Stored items

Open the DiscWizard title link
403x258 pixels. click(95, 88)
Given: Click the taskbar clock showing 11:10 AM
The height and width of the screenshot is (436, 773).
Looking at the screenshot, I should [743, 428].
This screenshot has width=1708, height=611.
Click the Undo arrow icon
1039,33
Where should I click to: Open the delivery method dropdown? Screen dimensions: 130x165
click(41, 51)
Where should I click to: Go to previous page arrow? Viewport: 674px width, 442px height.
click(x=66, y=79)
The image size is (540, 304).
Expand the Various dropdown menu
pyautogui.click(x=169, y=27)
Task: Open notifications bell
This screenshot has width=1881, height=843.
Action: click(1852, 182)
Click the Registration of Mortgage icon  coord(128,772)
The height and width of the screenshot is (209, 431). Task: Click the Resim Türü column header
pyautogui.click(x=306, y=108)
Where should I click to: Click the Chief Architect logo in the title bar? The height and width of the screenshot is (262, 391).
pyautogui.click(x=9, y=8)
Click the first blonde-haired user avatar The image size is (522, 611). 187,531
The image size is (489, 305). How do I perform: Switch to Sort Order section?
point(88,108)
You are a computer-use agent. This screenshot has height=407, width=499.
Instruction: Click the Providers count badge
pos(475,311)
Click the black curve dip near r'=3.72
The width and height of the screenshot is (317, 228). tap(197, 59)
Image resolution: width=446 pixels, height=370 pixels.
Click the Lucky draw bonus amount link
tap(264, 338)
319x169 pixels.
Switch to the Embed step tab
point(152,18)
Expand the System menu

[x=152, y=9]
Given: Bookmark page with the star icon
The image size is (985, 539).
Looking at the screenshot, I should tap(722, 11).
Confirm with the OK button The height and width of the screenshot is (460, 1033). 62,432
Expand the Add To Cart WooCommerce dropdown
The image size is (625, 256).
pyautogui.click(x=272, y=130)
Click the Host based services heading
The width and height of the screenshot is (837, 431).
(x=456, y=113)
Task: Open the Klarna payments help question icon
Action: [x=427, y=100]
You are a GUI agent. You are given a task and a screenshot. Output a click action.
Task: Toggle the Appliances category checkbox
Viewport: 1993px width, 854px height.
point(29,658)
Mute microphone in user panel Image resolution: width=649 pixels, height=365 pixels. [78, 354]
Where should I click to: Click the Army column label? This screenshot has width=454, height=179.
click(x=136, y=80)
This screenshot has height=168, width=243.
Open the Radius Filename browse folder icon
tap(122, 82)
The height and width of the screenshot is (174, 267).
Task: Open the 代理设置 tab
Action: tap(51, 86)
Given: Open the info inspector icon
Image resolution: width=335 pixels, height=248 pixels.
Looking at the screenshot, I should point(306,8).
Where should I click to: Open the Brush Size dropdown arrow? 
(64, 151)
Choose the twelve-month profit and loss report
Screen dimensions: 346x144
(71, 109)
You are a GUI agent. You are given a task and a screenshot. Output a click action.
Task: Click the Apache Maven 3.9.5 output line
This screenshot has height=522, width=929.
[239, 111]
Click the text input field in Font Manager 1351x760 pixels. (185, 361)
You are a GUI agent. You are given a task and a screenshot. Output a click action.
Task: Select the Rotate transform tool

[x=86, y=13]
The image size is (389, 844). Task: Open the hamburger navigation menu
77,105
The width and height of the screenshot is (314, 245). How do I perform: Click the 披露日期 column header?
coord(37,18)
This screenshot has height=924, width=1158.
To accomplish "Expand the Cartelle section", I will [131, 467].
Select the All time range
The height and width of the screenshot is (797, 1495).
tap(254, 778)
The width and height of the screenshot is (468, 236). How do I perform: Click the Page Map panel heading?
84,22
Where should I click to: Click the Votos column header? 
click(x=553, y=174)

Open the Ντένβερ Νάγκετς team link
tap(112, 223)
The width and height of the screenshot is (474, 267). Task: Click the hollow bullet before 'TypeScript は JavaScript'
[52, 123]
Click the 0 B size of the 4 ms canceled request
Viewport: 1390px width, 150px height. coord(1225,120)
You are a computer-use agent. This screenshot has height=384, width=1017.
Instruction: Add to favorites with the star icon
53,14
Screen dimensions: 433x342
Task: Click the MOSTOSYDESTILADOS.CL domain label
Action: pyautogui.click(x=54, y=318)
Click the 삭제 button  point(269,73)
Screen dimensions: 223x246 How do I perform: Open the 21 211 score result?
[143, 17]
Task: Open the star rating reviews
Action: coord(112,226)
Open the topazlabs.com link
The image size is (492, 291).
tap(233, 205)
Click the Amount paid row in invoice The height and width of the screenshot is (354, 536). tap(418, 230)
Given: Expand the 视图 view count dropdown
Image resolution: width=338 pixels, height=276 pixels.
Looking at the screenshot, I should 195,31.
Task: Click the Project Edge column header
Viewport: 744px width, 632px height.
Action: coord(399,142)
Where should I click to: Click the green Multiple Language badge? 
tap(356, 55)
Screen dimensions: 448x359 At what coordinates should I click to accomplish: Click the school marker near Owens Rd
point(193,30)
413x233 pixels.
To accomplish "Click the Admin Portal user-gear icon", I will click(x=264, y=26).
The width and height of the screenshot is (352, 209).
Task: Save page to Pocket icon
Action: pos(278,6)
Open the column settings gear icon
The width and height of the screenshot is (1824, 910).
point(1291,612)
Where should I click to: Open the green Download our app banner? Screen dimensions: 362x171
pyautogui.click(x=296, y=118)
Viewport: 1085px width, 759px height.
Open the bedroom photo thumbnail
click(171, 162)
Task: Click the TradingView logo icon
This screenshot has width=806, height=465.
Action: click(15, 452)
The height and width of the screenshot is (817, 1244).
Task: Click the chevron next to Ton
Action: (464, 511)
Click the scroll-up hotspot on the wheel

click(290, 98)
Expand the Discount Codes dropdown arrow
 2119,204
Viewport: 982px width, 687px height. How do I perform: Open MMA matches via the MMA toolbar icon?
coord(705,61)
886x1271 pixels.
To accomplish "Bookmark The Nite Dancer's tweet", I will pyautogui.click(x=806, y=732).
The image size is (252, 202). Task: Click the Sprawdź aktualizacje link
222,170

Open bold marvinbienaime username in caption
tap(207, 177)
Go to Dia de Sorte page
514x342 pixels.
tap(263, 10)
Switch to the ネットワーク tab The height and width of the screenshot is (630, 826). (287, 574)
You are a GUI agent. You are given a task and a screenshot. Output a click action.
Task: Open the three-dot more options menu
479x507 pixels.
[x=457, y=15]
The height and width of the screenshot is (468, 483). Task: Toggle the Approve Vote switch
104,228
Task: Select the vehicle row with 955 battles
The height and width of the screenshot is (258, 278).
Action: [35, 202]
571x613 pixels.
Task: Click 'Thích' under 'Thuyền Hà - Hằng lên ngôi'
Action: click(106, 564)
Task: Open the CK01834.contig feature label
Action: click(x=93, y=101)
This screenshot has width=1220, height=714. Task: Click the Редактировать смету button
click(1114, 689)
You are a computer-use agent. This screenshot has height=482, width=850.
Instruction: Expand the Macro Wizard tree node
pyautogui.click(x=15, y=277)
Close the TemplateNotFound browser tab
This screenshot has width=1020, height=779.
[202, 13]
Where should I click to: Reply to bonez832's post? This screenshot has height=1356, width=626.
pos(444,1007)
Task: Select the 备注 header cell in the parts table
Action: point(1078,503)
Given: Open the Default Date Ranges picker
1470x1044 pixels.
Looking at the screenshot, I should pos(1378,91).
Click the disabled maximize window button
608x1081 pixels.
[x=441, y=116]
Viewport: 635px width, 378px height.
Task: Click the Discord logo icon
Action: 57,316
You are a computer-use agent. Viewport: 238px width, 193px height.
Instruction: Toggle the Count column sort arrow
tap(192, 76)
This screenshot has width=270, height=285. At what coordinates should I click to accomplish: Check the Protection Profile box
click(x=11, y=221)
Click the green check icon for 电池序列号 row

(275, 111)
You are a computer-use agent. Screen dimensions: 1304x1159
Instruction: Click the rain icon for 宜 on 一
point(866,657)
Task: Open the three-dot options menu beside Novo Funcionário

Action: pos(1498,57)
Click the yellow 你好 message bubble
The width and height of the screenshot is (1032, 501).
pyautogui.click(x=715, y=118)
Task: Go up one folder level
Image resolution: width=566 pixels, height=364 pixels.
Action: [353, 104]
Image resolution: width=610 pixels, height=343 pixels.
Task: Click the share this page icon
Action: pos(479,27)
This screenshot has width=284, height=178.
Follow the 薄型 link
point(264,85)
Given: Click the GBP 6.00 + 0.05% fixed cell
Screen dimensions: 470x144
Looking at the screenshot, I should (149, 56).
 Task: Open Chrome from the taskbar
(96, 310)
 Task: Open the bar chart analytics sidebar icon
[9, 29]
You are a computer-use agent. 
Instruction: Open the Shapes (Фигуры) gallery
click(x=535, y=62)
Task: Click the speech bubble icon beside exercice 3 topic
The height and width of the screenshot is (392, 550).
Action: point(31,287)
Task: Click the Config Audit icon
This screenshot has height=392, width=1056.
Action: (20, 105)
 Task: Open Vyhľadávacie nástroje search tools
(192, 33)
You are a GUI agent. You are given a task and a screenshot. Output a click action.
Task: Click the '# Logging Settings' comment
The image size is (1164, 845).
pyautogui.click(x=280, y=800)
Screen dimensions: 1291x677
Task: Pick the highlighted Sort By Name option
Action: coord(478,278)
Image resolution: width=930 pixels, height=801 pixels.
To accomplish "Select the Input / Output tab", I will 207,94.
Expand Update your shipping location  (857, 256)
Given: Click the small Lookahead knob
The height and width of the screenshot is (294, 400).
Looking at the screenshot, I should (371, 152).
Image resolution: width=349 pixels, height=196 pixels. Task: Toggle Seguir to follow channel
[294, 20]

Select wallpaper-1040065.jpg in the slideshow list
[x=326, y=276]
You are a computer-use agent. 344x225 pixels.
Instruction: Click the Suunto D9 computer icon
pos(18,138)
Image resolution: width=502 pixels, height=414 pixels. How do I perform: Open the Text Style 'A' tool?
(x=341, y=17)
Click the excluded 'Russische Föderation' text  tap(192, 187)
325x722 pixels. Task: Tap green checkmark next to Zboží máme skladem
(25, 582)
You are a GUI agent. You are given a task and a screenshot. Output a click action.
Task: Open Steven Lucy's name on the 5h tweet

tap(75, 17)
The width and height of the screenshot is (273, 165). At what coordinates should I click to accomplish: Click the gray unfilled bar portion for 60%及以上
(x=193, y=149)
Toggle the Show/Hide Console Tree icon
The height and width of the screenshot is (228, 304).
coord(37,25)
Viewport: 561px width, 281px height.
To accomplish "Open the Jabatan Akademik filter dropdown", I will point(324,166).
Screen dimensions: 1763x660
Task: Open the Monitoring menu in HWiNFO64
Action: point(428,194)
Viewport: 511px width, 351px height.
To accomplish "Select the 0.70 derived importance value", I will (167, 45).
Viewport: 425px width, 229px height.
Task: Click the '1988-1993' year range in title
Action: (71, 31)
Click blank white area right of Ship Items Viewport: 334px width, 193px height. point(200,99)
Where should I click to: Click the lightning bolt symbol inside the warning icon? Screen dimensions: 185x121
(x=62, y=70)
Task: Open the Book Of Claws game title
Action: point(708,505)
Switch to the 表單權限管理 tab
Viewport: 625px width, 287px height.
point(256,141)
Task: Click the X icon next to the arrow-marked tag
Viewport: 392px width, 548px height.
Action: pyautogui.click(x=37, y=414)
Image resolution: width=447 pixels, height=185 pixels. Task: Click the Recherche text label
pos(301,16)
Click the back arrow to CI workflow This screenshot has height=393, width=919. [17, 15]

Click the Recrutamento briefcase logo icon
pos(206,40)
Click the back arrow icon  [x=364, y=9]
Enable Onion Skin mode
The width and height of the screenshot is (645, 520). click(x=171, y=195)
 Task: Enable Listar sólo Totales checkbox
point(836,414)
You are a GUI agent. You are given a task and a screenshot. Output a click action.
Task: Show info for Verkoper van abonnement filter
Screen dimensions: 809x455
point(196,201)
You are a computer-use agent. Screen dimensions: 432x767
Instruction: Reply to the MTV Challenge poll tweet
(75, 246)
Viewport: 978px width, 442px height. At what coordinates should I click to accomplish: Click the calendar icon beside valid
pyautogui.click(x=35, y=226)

EXERCISE PROMPT
Would you set down, word for word, the lines from the opening of the entries above through the line with "Click the Registration", both included, and no others?

EXERCISE SOLUTION
Open the DiscWizard title link
403x258 pixels. click(95, 88)
Given: Click the taskbar clock showing 11:10 AM
The height and width of the screenshot is (436, 773).
Looking at the screenshot, I should [743, 428].
This screenshot has width=1708, height=611.
Click the Undo arrow icon
1039,33
Where should I click to: Open the delivery method dropdown? Screen dimensions: 130x165
click(41, 51)
Where should I click to: Go to previous page arrow? Viewport: 674px width, 442px height.
click(x=66, y=79)
The image size is (540, 304).
Expand the Various dropdown menu
pyautogui.click(x=169, y=27)
Task: Open notifications bell
This screenshot has width=1881, height=843.
Action: click(1852, 182)
Click the Registration of Mortgage icon  coord(128,772)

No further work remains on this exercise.